» Extract:
== == ==

Turbinaria ornata is a tropical brown algae of the order Fucales native to coral reef ecosystems of the South Pacific. It can quickly colonize these ecosystems due in part to its method of dispersing by detaching older and more buoyant fronds that travel on surface currents, sometimes in large rafts of many individual thalli, or fronds.  Some scientists are investigating whether the increase in density of seaweeds, and a decrease in living coral density, on coral reef ecosystems indicates a change in the health of the reef, focusing studies on this particular species of brown alga.

Anatomy and morphology 
Turbinaria ornata can alter its morphology and strength of macroalgae in response to hydrodynamic forces.

Distribution and habitat 
Turbinaria ornata have had a massive population explosion on the reefs around the globe due to their to alter their morphology according to hydrodynamic forces and their ability to produce air bladders that allow them to float to distant locations.

== == ==

» Exercise objective:
Carry the passage on Turbinaria ornata forward from its final sentence. The items that follow were drawn from a separate source.

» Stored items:

== == ==

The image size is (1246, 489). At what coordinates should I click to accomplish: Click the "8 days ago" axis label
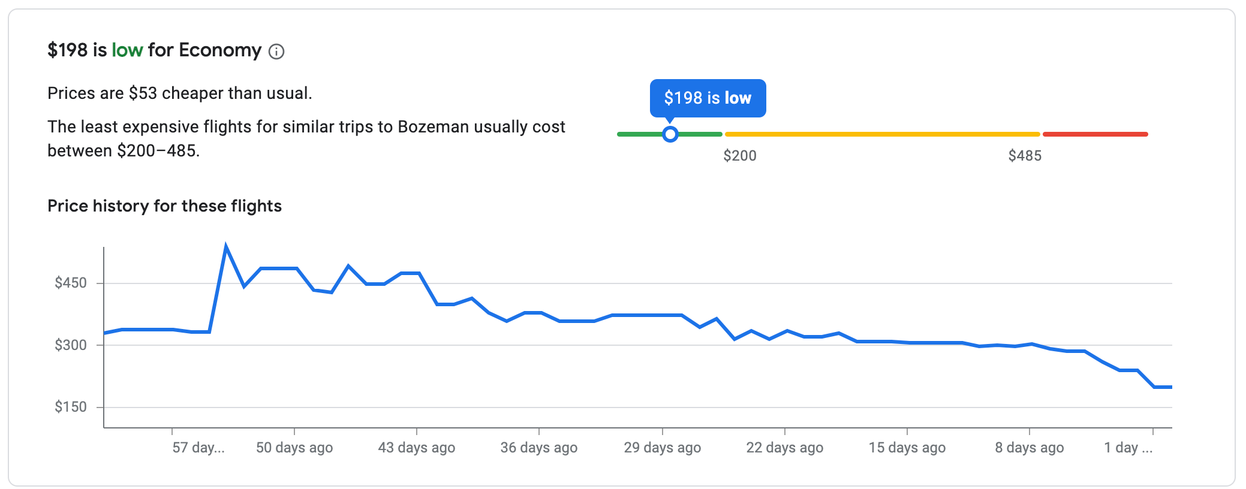pos(1030,448)
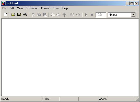140x102 pixels.
Task: Start simulation with the play button
Action: (86, 15)
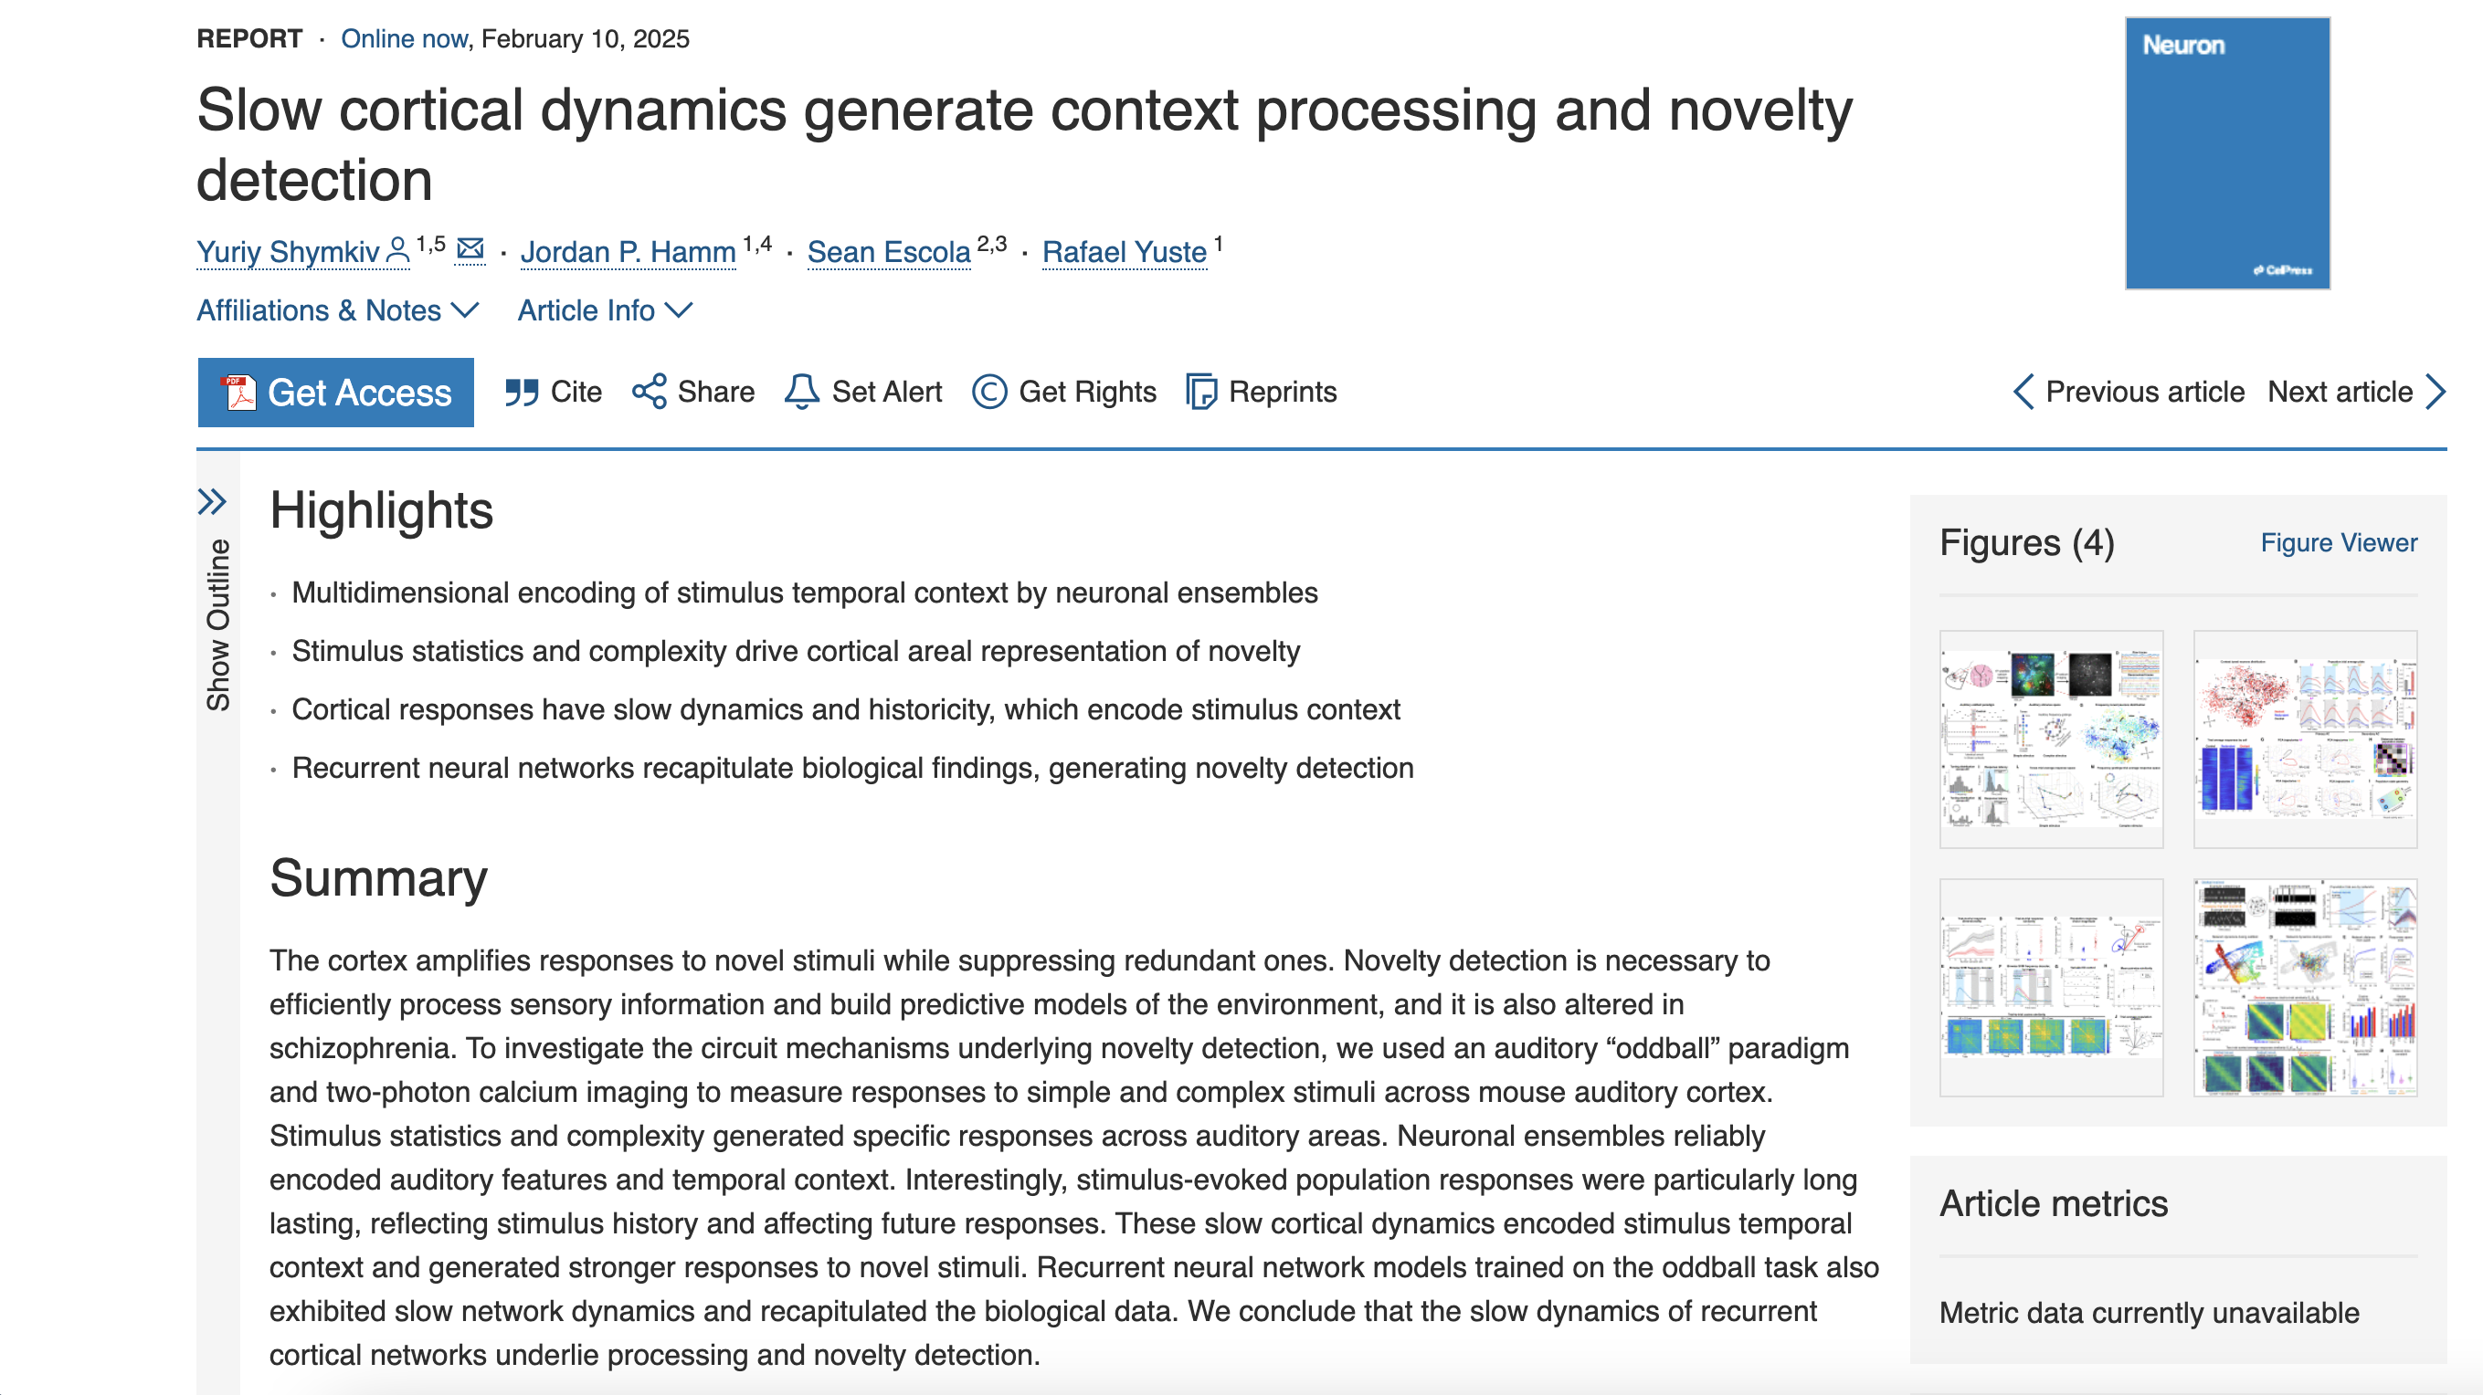The height and width of the screenshot is (1395, 2483).
Task: Click the email envelope icon beside Yuriy Shymkiv
Action: (470, 249)
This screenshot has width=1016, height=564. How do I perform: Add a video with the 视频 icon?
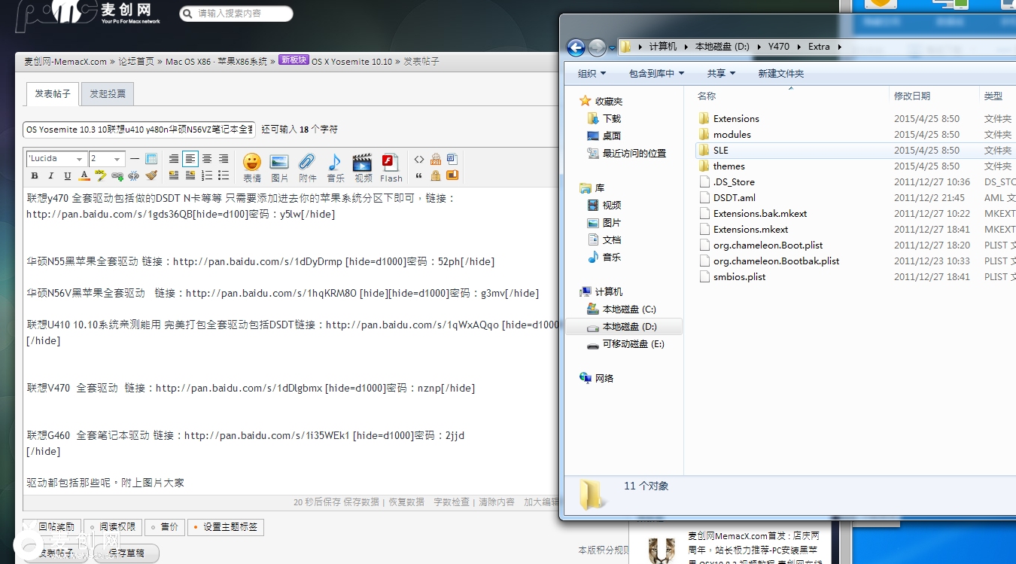tap(363, 166)
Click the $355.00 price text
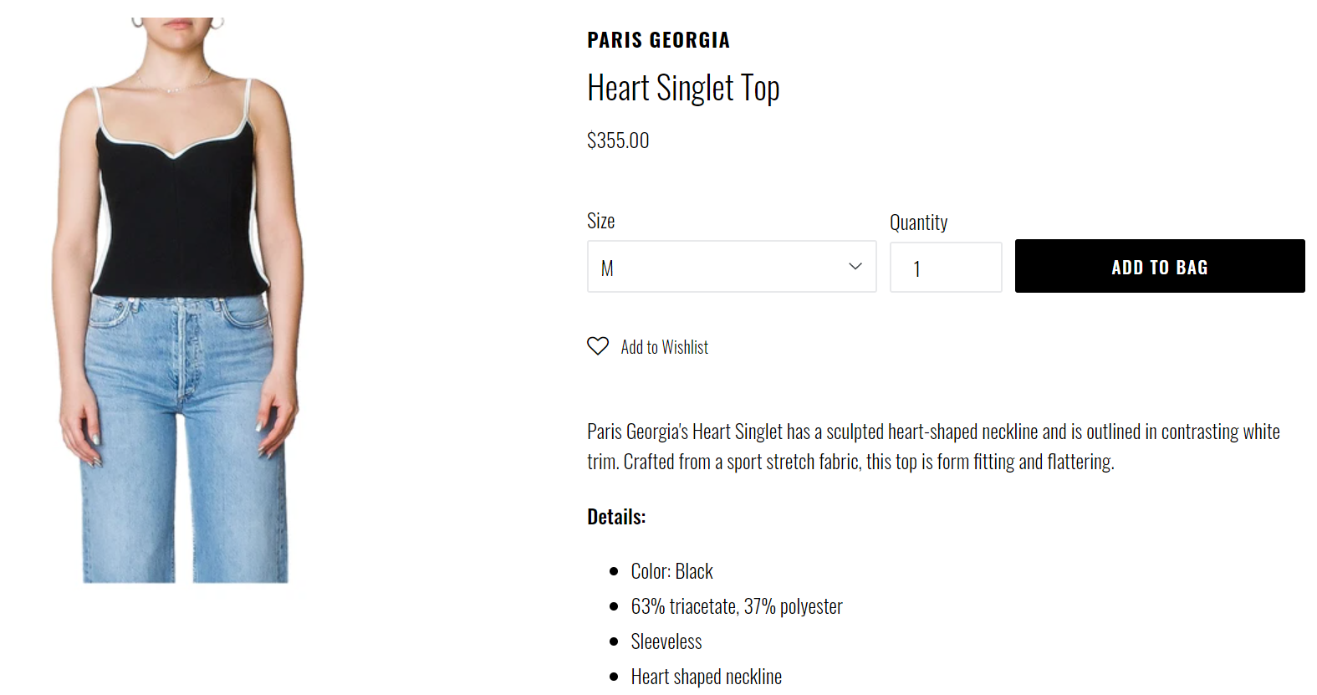This screenshot has height=695, width=1317. [618, 141]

== == ==

» Output:
Human use and cultural significance
Turbinaria ornata has a wide variety of health benefits and is being researched for pharmaceutical purposes because of its antioxidant, anti-inflammatory, antidiabetic, antiproliferative, and neuroprotective effects on humans. Turbinaria ornata  has the proper compounds to be used as a potential source for reducing postprandial hyperglycemia in humans making it an alternative therapeutic approach in treating diabetes. Turbinaria ornata  can be grown and used as a natural alternative wastewater treatment that would reduce untreated dangerous chemicals from being dumped into land and water bodies. Compounds found in T. ornata can also be used to restore land and bodies of water that were previously contaminated by toxic and environmentally destructive chemicals.